:: Task details ::
Can you format the listing lines from the line with "is (926, 646)." up to and including the line with "terms-of-use-label: Terms of" as a Markdown table with the columns Row and Line? Number each row, and leave out any blank lines.

------------

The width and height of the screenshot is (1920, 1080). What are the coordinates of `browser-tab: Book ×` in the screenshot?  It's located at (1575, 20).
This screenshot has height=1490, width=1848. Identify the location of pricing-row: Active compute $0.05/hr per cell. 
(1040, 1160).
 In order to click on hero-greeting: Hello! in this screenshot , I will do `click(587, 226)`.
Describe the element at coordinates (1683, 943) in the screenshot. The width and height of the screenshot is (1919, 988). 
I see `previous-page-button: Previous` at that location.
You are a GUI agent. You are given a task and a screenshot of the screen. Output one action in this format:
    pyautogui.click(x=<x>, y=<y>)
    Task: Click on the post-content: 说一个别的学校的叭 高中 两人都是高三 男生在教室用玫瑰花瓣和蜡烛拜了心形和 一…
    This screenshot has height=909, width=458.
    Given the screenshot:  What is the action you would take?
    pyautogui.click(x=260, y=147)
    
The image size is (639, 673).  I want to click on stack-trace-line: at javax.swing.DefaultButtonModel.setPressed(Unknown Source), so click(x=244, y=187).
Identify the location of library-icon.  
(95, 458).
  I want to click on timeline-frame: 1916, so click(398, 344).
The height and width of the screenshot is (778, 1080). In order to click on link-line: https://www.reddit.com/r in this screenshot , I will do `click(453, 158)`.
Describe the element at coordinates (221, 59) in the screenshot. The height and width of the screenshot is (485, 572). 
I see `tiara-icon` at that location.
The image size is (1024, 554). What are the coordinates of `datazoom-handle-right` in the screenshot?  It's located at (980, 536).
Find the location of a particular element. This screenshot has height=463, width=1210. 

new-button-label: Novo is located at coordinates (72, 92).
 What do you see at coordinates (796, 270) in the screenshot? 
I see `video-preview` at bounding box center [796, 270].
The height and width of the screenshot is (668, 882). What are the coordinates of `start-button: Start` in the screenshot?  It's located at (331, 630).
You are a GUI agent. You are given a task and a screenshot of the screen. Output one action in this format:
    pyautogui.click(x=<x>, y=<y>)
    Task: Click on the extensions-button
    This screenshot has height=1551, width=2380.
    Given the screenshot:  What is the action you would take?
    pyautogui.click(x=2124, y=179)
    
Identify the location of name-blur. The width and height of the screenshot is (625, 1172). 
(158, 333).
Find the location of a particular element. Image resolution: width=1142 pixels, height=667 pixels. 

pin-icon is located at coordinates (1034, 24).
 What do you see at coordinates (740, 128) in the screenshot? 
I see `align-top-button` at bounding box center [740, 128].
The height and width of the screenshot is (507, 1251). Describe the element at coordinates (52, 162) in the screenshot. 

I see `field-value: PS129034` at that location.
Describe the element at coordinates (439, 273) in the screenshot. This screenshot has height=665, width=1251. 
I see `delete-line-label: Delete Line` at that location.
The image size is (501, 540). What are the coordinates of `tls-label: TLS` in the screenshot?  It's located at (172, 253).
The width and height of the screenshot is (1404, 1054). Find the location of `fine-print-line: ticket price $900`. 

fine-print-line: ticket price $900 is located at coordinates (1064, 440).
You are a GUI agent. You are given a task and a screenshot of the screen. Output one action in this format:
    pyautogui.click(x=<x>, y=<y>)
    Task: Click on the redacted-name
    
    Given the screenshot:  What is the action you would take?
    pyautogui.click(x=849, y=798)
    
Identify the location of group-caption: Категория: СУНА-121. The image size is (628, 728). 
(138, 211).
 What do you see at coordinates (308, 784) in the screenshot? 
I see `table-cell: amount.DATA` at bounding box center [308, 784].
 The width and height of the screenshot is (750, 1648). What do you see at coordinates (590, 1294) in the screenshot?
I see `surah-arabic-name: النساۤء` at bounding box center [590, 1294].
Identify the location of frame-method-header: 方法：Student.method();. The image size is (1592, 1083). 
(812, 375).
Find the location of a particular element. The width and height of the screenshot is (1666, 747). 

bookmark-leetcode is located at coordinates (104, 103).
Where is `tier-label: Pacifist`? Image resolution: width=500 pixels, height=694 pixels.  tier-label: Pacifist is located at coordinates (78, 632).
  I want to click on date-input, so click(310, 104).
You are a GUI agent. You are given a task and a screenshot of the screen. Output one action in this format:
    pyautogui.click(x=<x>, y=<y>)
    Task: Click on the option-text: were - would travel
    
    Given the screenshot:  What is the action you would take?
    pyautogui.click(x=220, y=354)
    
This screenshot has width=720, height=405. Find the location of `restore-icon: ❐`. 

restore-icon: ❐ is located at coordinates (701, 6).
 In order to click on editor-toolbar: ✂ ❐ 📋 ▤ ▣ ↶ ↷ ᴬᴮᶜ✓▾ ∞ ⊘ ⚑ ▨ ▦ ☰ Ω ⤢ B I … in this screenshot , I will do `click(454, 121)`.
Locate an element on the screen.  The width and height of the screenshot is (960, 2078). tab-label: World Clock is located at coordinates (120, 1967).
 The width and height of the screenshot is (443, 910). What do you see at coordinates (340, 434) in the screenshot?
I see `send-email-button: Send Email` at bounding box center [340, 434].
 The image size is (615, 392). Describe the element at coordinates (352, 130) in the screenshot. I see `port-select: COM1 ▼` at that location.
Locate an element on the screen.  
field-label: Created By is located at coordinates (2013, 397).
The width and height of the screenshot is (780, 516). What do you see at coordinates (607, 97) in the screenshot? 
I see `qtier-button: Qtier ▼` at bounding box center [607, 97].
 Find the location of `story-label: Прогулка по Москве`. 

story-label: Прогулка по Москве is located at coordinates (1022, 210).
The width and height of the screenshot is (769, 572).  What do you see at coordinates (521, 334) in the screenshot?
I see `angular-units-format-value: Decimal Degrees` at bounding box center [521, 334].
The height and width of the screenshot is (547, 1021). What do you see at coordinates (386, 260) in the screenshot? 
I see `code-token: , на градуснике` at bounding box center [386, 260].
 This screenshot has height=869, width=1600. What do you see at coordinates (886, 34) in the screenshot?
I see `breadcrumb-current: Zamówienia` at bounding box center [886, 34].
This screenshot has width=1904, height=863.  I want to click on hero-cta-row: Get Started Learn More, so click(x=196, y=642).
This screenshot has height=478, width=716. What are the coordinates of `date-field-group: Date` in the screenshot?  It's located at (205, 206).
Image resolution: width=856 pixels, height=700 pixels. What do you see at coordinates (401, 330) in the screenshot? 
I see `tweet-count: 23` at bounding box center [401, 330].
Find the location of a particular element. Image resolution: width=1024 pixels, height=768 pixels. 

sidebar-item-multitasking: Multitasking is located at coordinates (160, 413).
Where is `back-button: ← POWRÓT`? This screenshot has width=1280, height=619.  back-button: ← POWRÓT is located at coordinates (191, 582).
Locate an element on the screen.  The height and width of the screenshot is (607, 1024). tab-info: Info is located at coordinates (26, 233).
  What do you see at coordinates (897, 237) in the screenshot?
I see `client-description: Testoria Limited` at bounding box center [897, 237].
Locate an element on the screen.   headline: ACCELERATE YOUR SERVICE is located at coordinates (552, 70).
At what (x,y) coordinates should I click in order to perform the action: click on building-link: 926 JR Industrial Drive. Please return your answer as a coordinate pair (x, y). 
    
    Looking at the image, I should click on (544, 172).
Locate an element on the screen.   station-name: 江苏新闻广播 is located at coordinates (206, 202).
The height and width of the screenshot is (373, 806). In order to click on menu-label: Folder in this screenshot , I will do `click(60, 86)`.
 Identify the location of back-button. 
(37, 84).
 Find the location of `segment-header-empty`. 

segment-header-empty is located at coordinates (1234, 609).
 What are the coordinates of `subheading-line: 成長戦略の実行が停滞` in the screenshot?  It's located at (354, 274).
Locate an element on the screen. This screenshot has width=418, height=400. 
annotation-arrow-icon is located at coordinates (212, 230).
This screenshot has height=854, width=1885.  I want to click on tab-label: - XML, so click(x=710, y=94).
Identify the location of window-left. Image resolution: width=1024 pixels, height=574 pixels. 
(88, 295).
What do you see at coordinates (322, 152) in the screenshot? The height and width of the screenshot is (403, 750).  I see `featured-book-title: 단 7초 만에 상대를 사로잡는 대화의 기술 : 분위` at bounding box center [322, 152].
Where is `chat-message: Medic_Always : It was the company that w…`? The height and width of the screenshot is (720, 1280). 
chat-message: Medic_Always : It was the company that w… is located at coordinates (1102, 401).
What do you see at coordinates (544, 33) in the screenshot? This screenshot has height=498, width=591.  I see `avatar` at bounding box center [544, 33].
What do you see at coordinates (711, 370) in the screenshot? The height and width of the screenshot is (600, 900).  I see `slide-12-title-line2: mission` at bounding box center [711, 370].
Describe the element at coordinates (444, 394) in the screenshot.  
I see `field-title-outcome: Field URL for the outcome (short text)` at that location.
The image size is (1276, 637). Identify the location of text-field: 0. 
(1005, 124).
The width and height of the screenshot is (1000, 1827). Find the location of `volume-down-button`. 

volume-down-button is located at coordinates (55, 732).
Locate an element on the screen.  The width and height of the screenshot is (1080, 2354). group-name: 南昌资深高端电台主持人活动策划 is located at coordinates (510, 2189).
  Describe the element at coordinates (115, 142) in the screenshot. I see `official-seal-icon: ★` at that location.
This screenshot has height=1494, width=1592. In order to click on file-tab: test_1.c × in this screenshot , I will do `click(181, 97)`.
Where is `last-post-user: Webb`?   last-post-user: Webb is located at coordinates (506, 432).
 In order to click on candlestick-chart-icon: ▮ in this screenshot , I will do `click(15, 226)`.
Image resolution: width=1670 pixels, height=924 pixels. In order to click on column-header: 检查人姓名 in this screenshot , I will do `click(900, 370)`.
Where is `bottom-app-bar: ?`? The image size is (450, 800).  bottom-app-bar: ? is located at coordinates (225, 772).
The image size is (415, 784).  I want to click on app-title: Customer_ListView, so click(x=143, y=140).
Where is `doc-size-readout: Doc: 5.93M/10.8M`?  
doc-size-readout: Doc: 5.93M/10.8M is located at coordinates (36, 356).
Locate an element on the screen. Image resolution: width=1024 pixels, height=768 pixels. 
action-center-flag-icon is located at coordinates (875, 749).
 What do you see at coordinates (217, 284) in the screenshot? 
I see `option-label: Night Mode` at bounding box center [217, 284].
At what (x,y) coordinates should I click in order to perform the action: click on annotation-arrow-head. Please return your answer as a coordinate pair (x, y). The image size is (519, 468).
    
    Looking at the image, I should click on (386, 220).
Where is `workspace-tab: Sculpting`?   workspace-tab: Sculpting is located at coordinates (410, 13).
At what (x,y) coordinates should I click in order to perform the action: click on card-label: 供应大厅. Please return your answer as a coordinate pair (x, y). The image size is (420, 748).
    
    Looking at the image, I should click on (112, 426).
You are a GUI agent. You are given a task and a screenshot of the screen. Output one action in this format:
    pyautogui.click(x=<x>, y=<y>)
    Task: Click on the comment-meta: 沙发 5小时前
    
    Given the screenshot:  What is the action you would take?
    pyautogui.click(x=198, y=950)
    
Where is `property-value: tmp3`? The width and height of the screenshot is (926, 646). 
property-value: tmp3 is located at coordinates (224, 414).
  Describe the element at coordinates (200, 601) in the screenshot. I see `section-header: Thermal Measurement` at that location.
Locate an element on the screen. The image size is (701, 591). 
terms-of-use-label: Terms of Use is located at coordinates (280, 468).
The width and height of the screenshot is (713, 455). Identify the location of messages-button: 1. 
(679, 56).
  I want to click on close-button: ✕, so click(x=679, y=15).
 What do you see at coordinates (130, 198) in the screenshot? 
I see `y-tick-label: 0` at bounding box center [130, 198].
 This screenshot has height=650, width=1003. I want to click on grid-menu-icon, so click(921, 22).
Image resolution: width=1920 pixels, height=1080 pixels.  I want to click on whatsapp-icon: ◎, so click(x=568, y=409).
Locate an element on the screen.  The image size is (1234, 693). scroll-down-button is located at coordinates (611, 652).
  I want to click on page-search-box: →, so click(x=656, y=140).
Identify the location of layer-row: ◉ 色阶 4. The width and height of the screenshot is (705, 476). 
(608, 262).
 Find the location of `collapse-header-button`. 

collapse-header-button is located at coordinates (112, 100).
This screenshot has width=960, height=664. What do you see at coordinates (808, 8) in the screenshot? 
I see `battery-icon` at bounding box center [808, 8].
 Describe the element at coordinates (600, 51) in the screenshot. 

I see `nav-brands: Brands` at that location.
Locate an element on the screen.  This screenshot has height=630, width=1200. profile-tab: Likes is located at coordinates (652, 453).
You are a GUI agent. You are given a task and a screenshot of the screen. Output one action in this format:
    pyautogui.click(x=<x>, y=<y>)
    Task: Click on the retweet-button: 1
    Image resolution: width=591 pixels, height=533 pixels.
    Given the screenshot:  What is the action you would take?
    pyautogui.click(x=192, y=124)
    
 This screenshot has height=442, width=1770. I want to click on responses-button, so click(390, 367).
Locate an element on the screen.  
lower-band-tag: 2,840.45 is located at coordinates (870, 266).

------------

:: Response for this exercise ::
| Row | Line |
|---|---|
| 1 | Where is `property-value: tmp3`? The width and height of the screenshot is (926, 646).  |
| 2 | property-value: tmp3 is located at coordinates (224, 414). |
| 3 |   Describe the element at coordinates (200, 601) in the screenshot. I see `section-header: Thermal Measurement` at that location. |
| 4 | Locate an element on the screen. The image size is (701, 591).  |
| 5 | terms-of-use-label: Terms of Use is located at coordinates (280, 468). |